Secondary batteries have a high initial cost; however, as they can be reused many times, they have lower life-cycle costs. In many applications, it is more cost-effective to use low-power secondary batteries than primary batteries for long time usage. That is why low power secondary batteries are commonly used in mobile devices and gadgets. These batteries are also useful in heavy-duty applications and those applications where high discharge rate performance is required. It is the reason that secondary batteries are used for applications like load leveling, electric vehicles, and power backup. Some of the popular secondary batteries include the following:
Lithium-Ion Batteries: These are the most popular secondary batteries. They come in a variety of chemistry like lithium cobalt oxide, lithium-sulfur, and lithium iron phosphate. These lightweight batteries have the highest energy density and excellent discharge rate performance and are widely used in smartphones, portable gadgets, and battery-based consumer devices. Recently, a Nobel prize in chemistry for 2019 was awarded to three scientists — John B Goodenough, M Stanley Whittingham, and Akira Yoshino — for their work in developing lithium-ion batteries.
Lead Acid Batteries: These are the earliest type of secondary batteries. These are heavy, large-sized batteries that are used for heavy-duty applications with a lower cost than other batteries making them useful in non-portable applications such as n automobiles and for power backup. Despite low specific energy and heavy weight, these batteries have a high power to weight ratio. They come available as Sealed Lead Acid (SLA) batteries.
Nickel-Cadmium Batteries: These durable secondary batteries use metallic cadmium and nickel oxide hydroxide as electrodes and are known to deliver their full rated voltage at high discharge rates. These have a low self-discharge and long life. A major disadvantage of Ni-Cd batteries is that they have a memory — if they are not appropriately recharged, their life can shorten.
Nickel Metal Hydride: These batteries are similar to Ni-Cd batteries except that these use a hydrogen-absorbing alloy instead of cadmium. They have higher energy density and do not require a specific recharging procedure. However, these batteries have a short life compared to Ni-Cd and may need to be disposed of before a thousand cycles.

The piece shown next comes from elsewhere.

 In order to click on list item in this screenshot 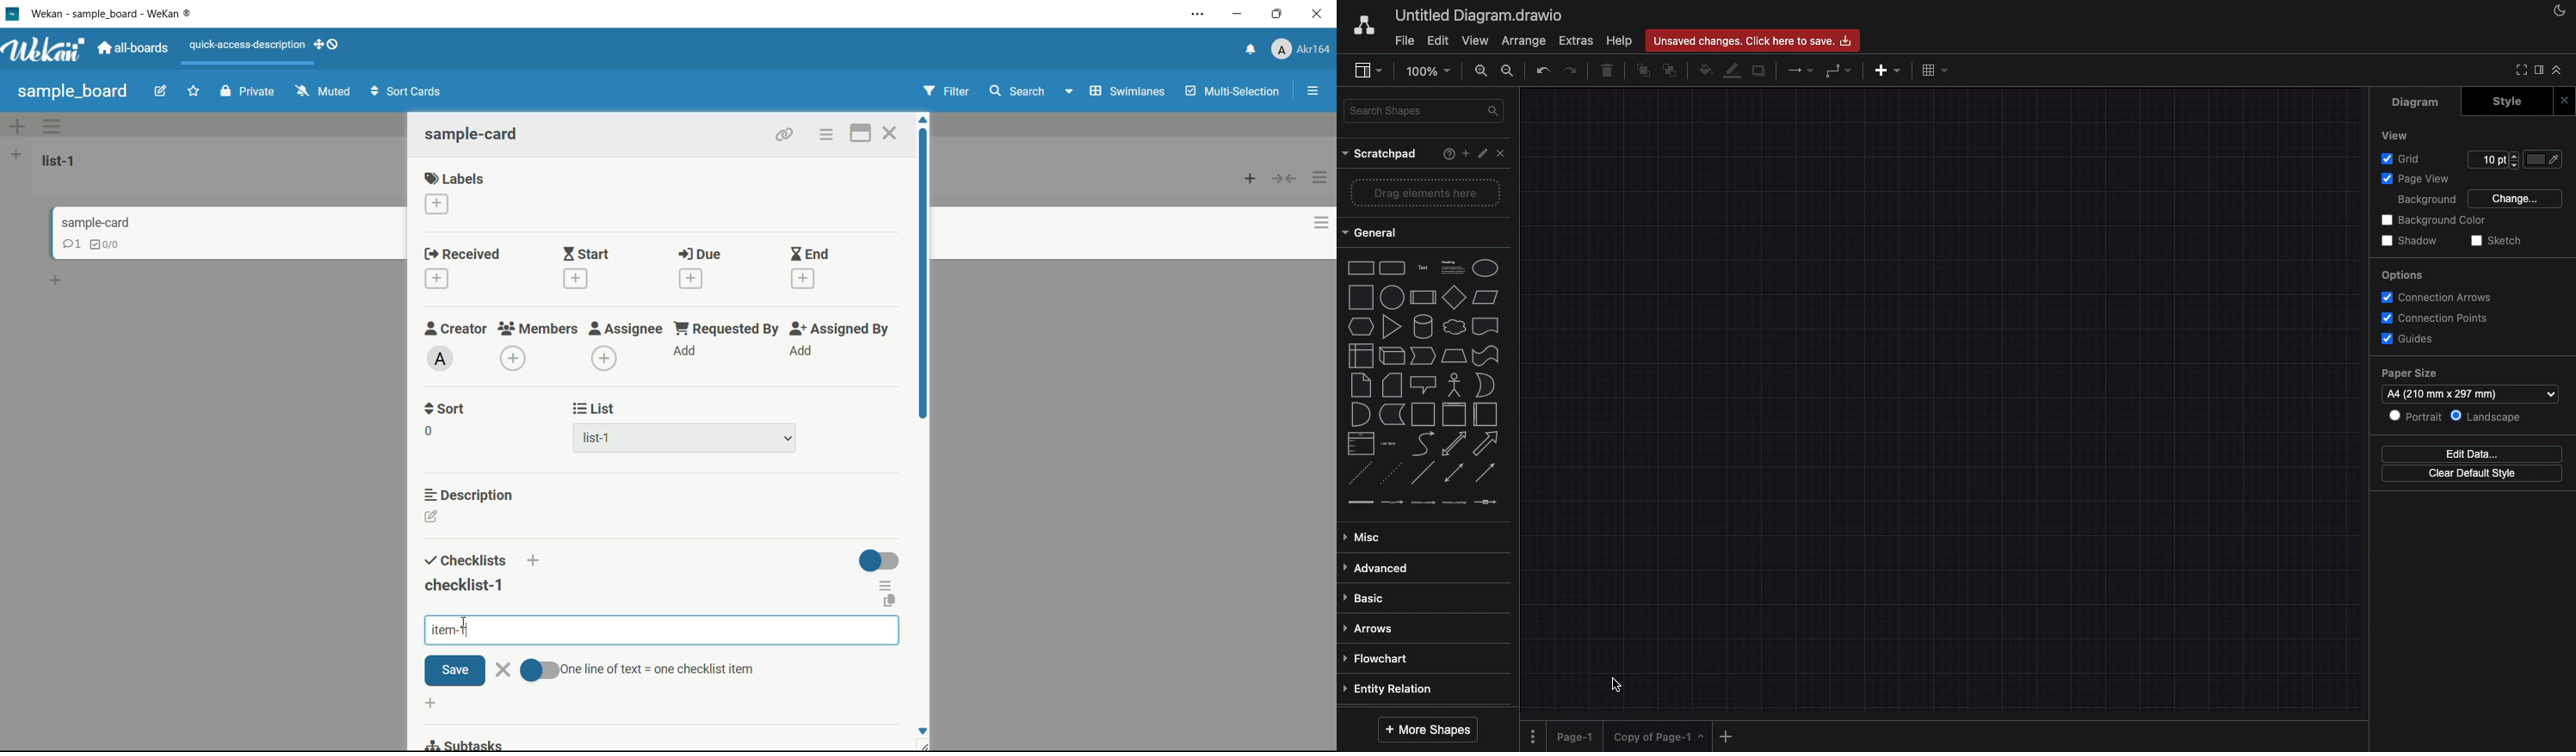, I will do `click(1387, 443)`.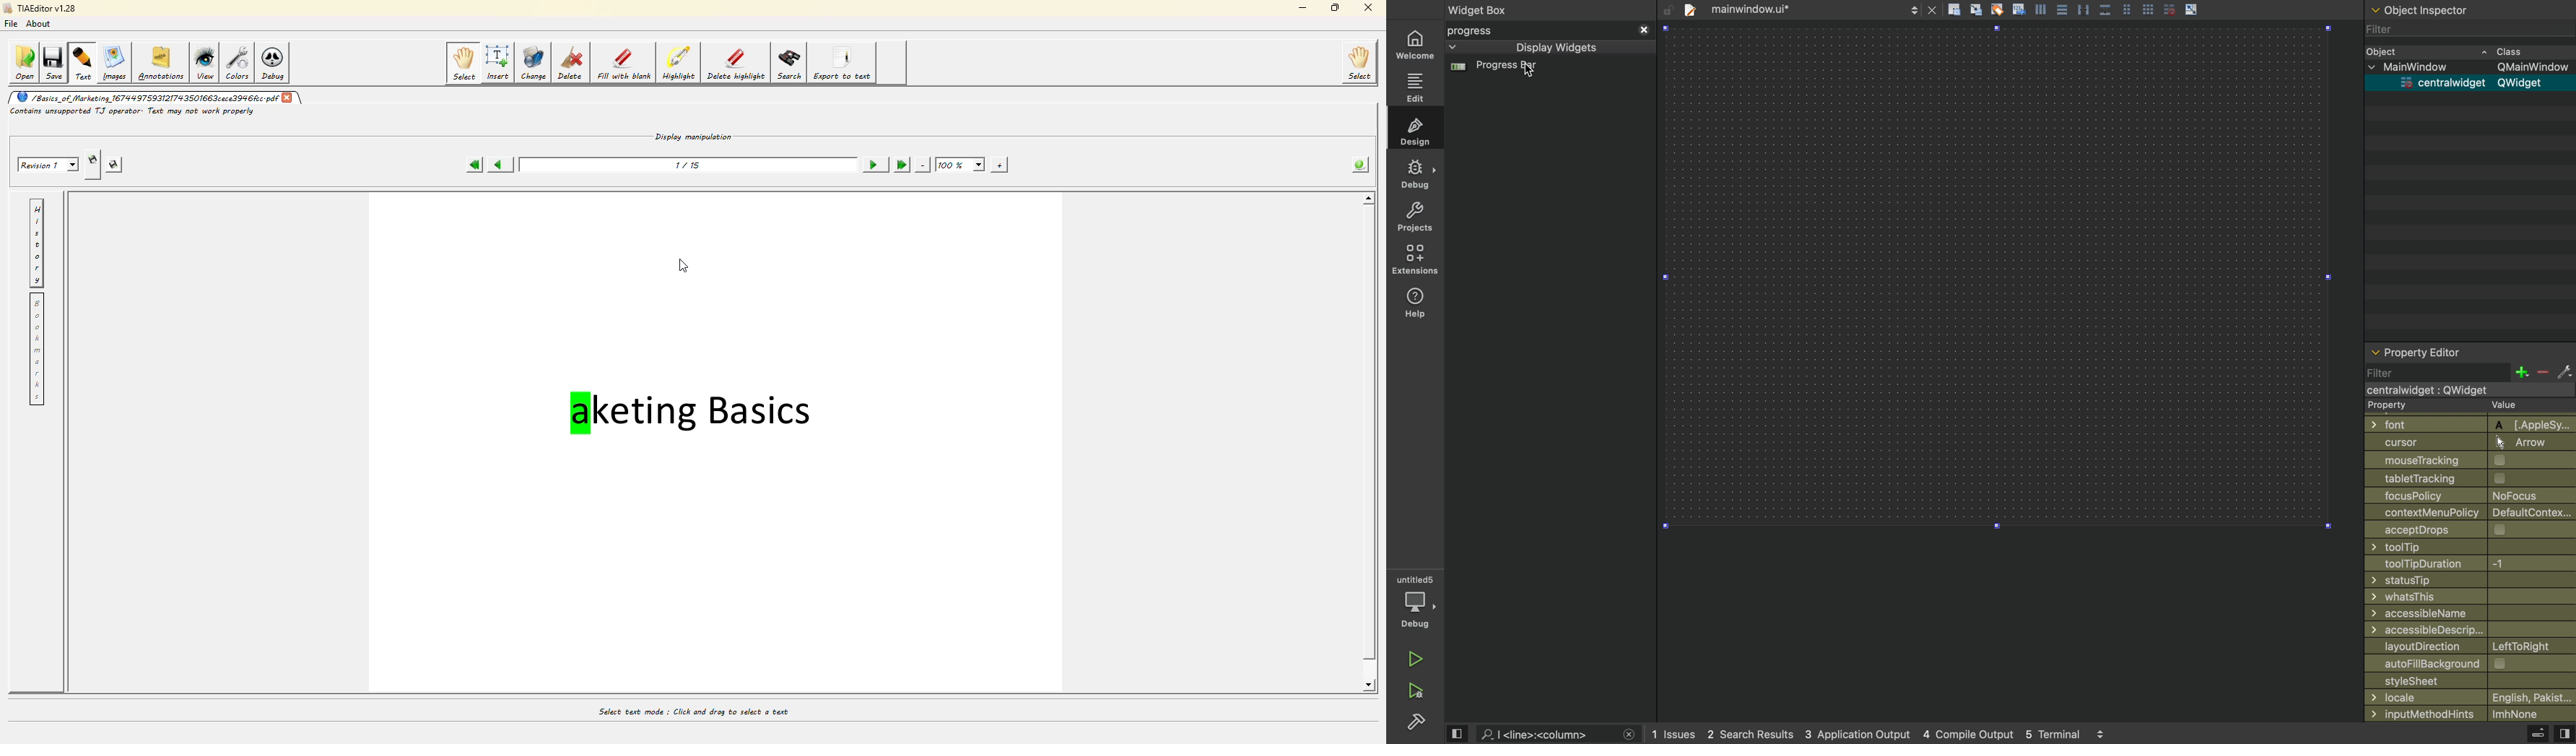 The image size is (2576, 756). I want to click on filter, so click(2466, 30).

Like primary batteries, reserve cells are also mostly for one-time usage but feature an electrolyte isolated from the electrodes or electrodes isolated from the electrolyte. Most of the reserve cells have isolated electrolytes. The electrolyte is activated only when the battery is used. As electrolyte and electrodes remain isolated, these batteries do not self-discharge (like primary batteries) and have a longer life. Some of the popular reserve cells include electrolyte activated batteries, heat-activated batteries (thermal batteries), water activated batteries, and gas activated batteries. These batteries are generally used in military-grade applications.

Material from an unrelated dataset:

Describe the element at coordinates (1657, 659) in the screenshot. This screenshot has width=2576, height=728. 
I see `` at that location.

In fuel cells, the active material is fed into the battery from outside. The battery remains operational only until active material is fed to it. Fuel cells are generally used in space applications but also in applications such as electric vehicles, load leveling, and power backup.

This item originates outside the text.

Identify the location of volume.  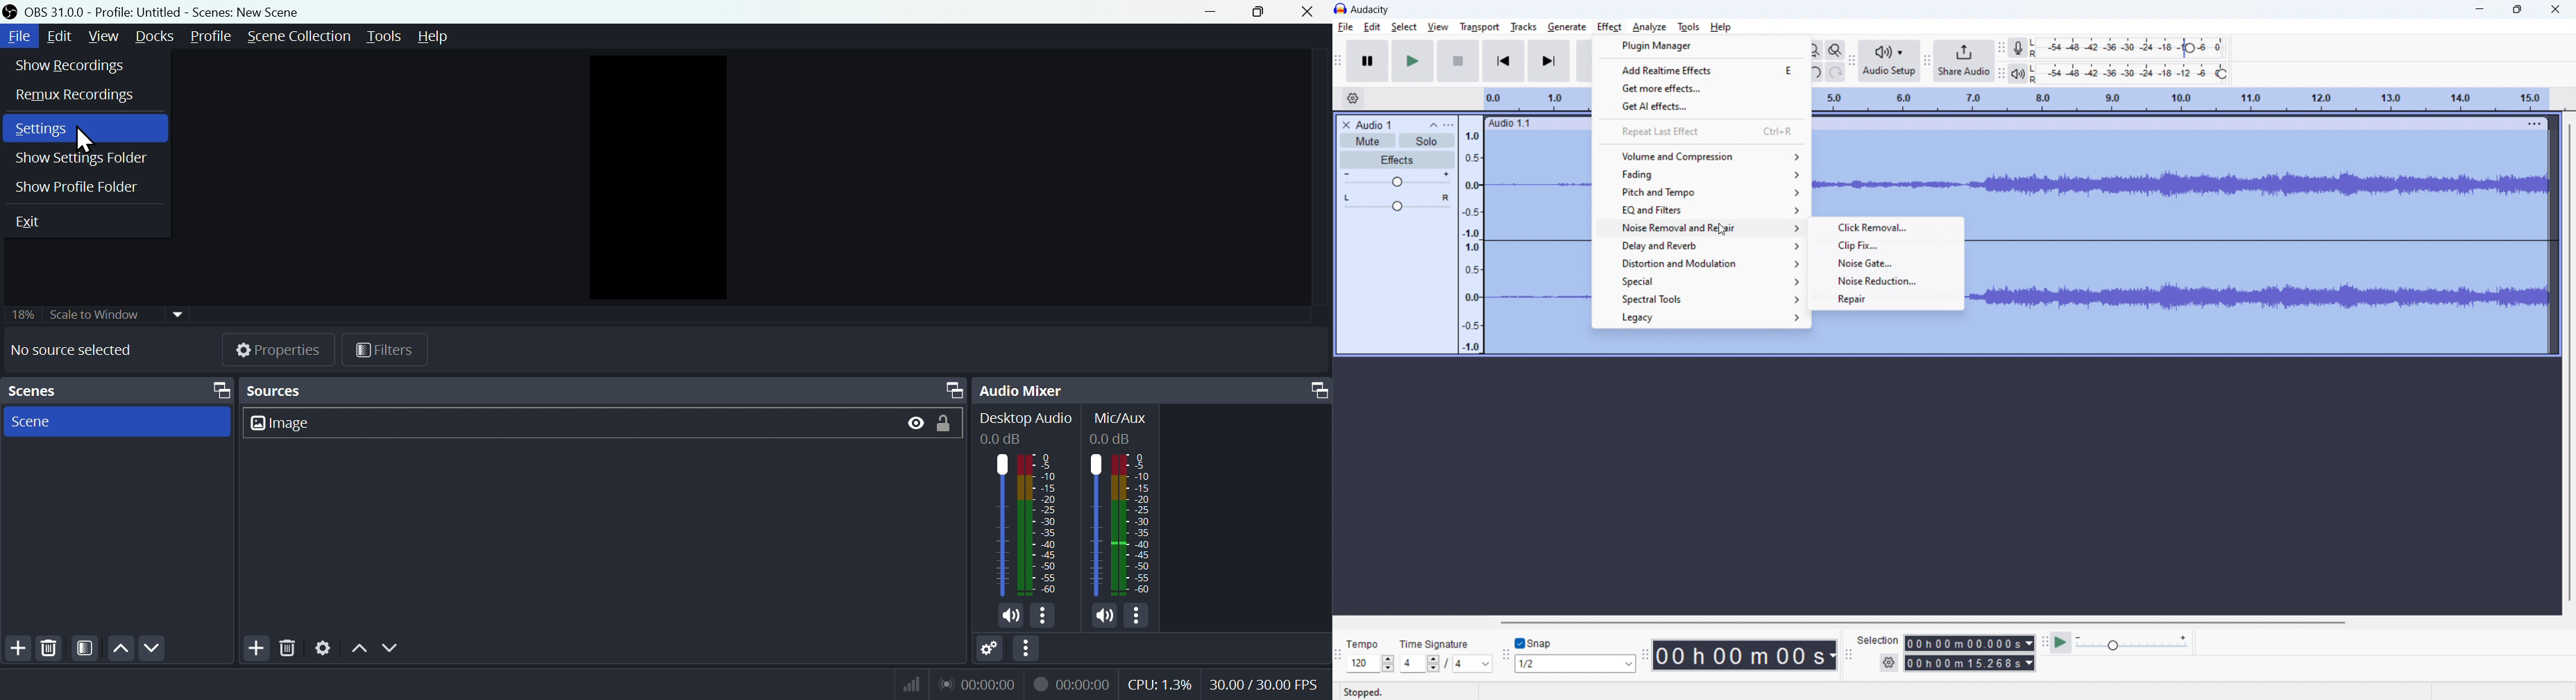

Most battery-based embedded devices use primary batteries. Many embedded devices may use secondary batteries such as in industrial applications, where using secondary batteries may be much cost-effective. Reserve cells and fuel cells have limited applications and may not be seen in widely used electronics. Like inductors, batteries are specific to applications. So, it is not a daunting task to choose a battery type for a given circuit or application. But you do need to consider other requirements such as the terminal voltage, safety, compliance, size, and geometry in selecting a battery for a given application.